Celebrating St. Luke’s Gospel of Mercy

Father John A. Kiley
Posted

By a very happy coincidence or perhaps by an even happier decision the Jubilee of Mercy declared by Pope Francis for the coming year will correspond with the Gospel readings for the year taken from the account of St. Luke whose narrative is often labeled the Gospel of Mercy. The parables, miracles, phrases, and persons especially highlighted by St. Luke clearly underline this dominant theme of mercy. For example, after St. Matthew reviews the Ten Commandments during the Sermon on the Mount, he instructs his readers: “Be perfect as your heavenly Father is perfect.” When St. Luke writes his appreciation of the same lesson, he advises his audience, “Be merciful, just as your Father is merciful.” In St. Luke’s mind, mercy is the essence of Christian perfection, the most Christlike, in fact, the most Godlike of all the virtues.

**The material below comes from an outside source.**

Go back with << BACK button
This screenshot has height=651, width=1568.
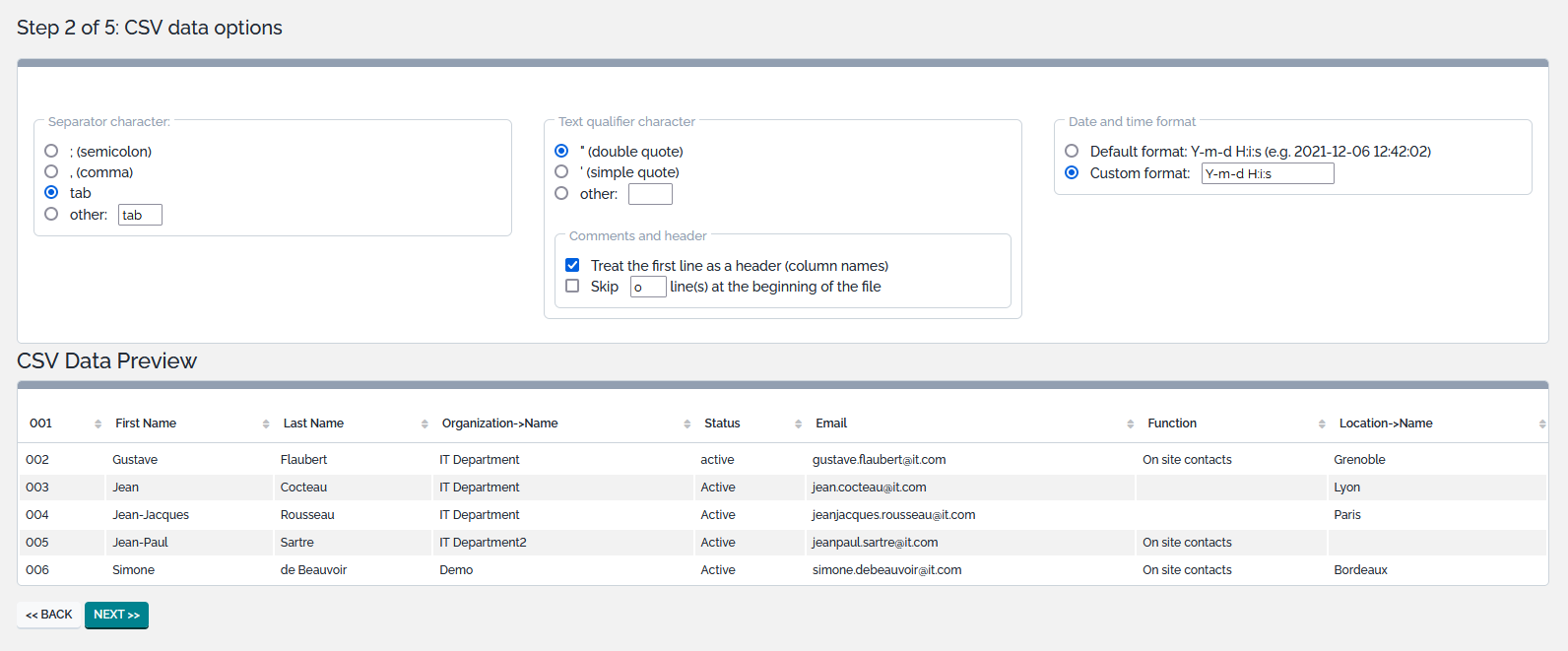tap(49, 615)
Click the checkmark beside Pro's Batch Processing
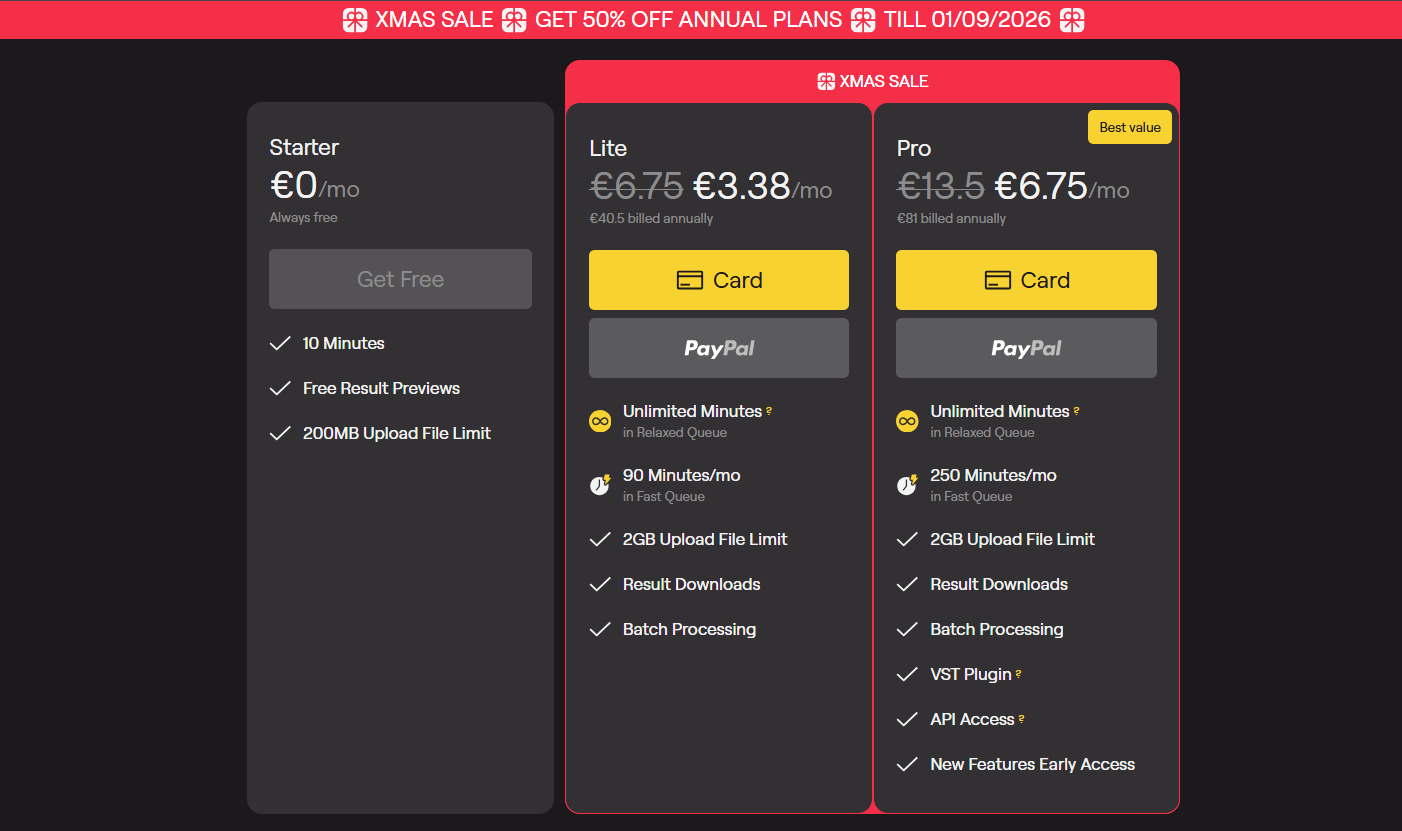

Three words for mercy are found in the Hebrew, Greek and Latin versions of the Scriptures. The Hebrew Old Testament uses the expression “hesed we”e met” which strictly means “grace and fidelity” but which is usually translated into English as “loving kindness.” The willingness of God to embrace his Jewish people after their repeated infidelities is the quintessential evidence of his mercy in the Jewish Scriptures. The Greek word for mercy is the almost unpronounceable “splagchna eleous,” which literally means “from the guts or bowels of God’s love,” a phrase that indeed expresses the depth of God’s mercy toward mankind. When St. Jerome translated the Bible into Latin he employed the word “misericordia” to convey the notion of Divine mercy, a word that literally means “from a sad heart.” God’s heart is truly touched by the plight of mankind and continuously reaches out in mercy toward his wayward sons and daughters.

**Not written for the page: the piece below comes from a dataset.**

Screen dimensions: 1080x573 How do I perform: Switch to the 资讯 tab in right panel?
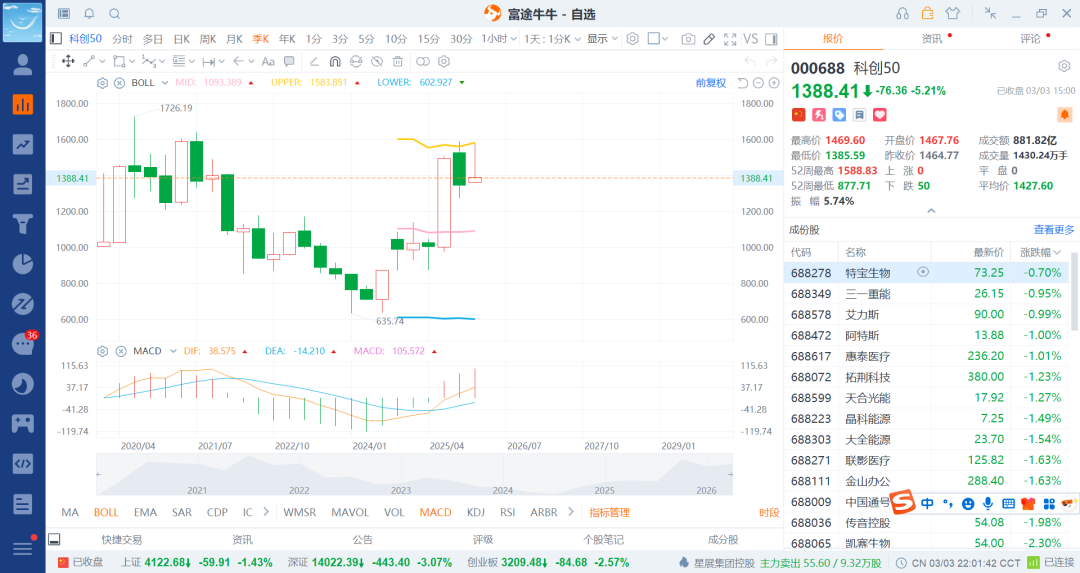[x=931, y=39]
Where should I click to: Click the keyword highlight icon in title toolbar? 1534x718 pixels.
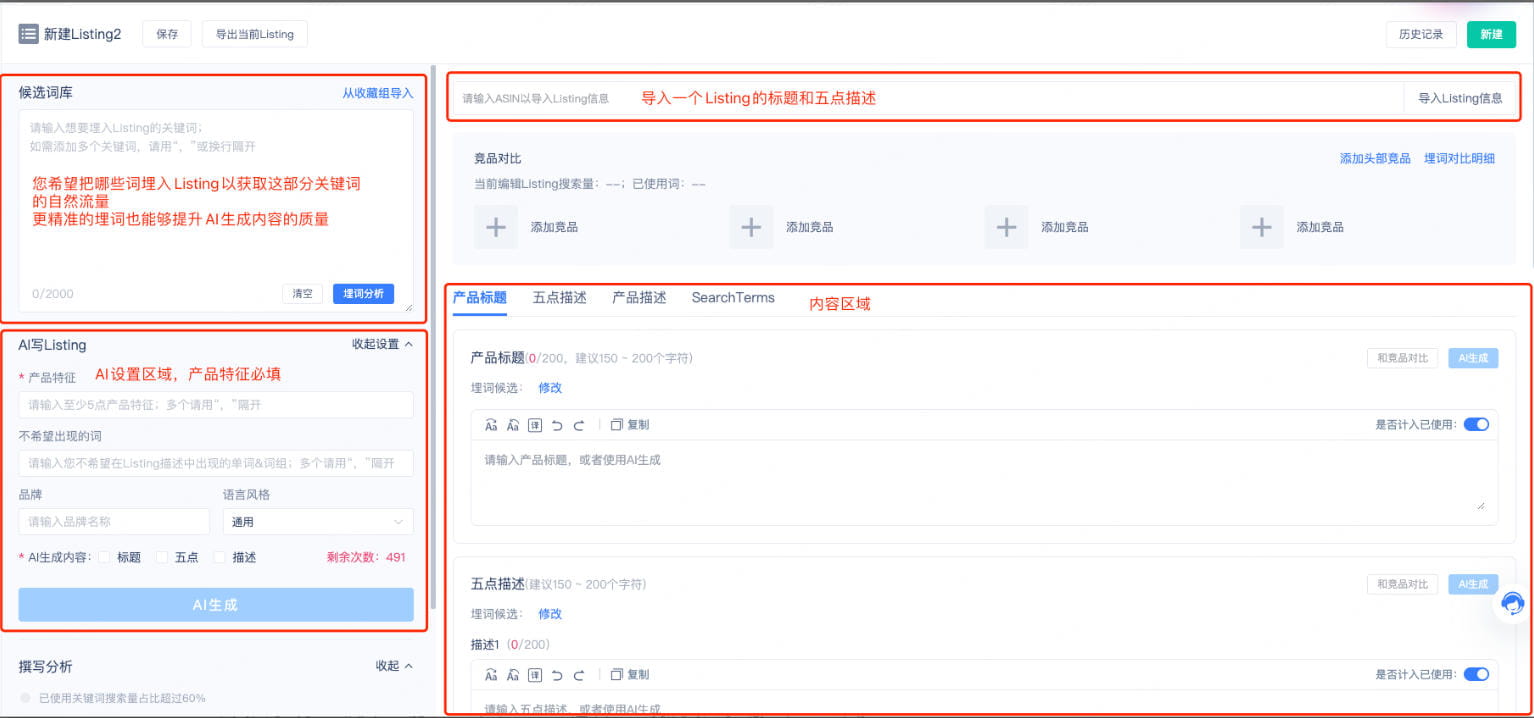536,424
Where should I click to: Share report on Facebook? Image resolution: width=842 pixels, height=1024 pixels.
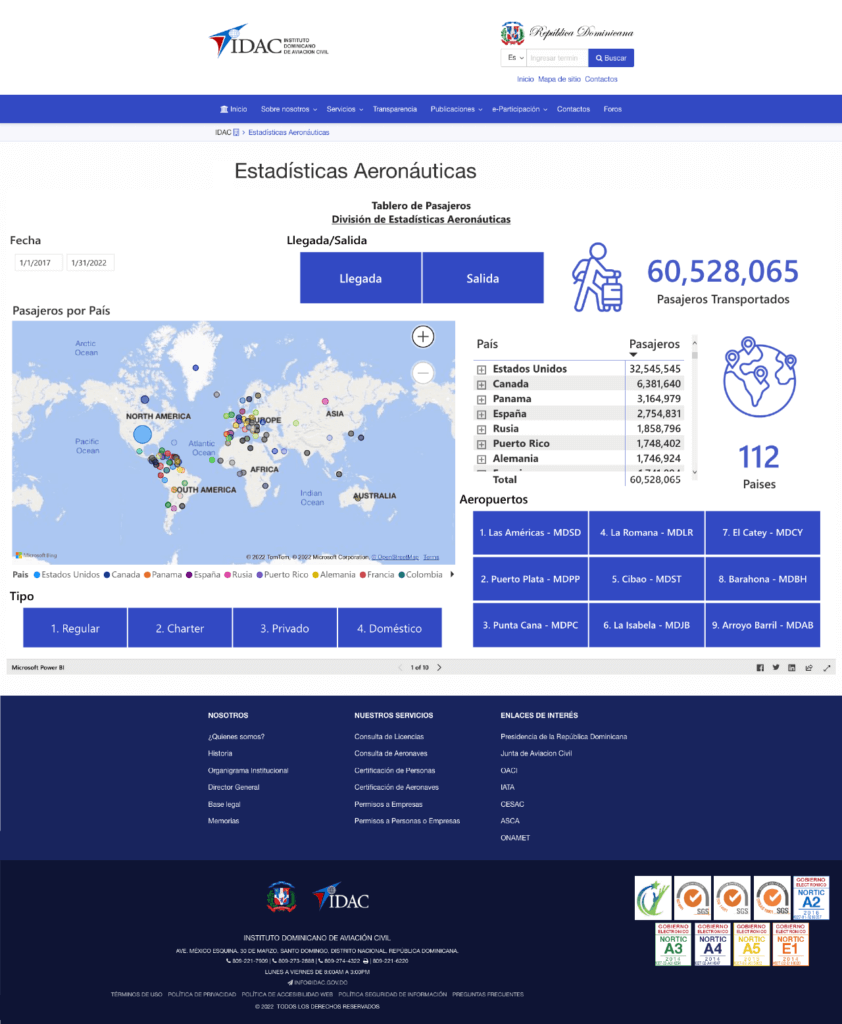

St. Luke begins his Gospel of Mercy with canticles from Jesus’ infancy in praise of God’s mercy. Mary first thanks God for his personal mercy towards her: “He who is mighty has done great things for me, and holy is His name; His mercy is from generation to generation on those who fear Him.” Even Mary acknowledges that her singularity is entirely a gift from God. He is the One who has transformed her lowliness into greatness. Mary then continues to celebrate the true nature of God’s mercy which completely reverses human judgments. God freely exalts the lowly and wisely humbles the proud: “He has shown might with His arm, He has scattered the proud in the conceit of their heart. He has put down the mighty from their thrones, and has exalted the lowly. He has filled the hungry with good things, and the rich He has sent away empty. He has given help to Israel, his servant, mindful of His mercy.”

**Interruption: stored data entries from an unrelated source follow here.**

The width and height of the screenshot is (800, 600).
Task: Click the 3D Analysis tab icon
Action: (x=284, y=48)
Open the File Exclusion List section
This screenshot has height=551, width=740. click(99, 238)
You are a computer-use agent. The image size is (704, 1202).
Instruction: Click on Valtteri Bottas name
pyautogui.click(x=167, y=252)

Zachary understands the birth of Christ to be the fulfillment of the Old Testament’s promise of mercy. God sent Christ into this world “…to show mercy to our fathers and to be mindful of his holy covenant and of the oath he swore to Abraham our father.” During the Old Covenant God’s greatest act of mercy was the Exodus event, the deliverance of the Jews from Egyptian slavery and their eventual settlement in Israel. The enslaved Jews were the lowest of the low; no one extended them any mercy “and they cried out.” God heard their plea, unshackled them, and gave them a land of their own. When mercy heeds it also heals. Zachary furthermore sees the mercy of the Old Covenant being extended to the whole world: Jew and Gentile, saint and sinner. John the Baptist will go “to give his people knowledge of salvation through the forgiveness of their sins, because of the tender mercy of our God by which the daybreak from on high will visit us to shine on those who sit in darkness and death’s shadow.” Yes, even those in darkness, the pagan Gentile world, will benefit from God’s mercy.

The breadth of God’s mercy is also ratified by the brief canticle of Simeon who cuddled the Child Jesus in the Temple. The mercy of God, which had recently favored the Jews, was now to be “prepared in sight of all the peoples, a light for revelation to the Gentiles, and glory for your people Israel.” Extending God’s mercy to non-Jews was a radical departure from Old Testament practice. Yet this is the essence of mercy: the forgotten are remembered; the lowly are exalted; the sinful are redeemed. St. Luke will forcefully develop this theme of mercy throughout Christ’s public life.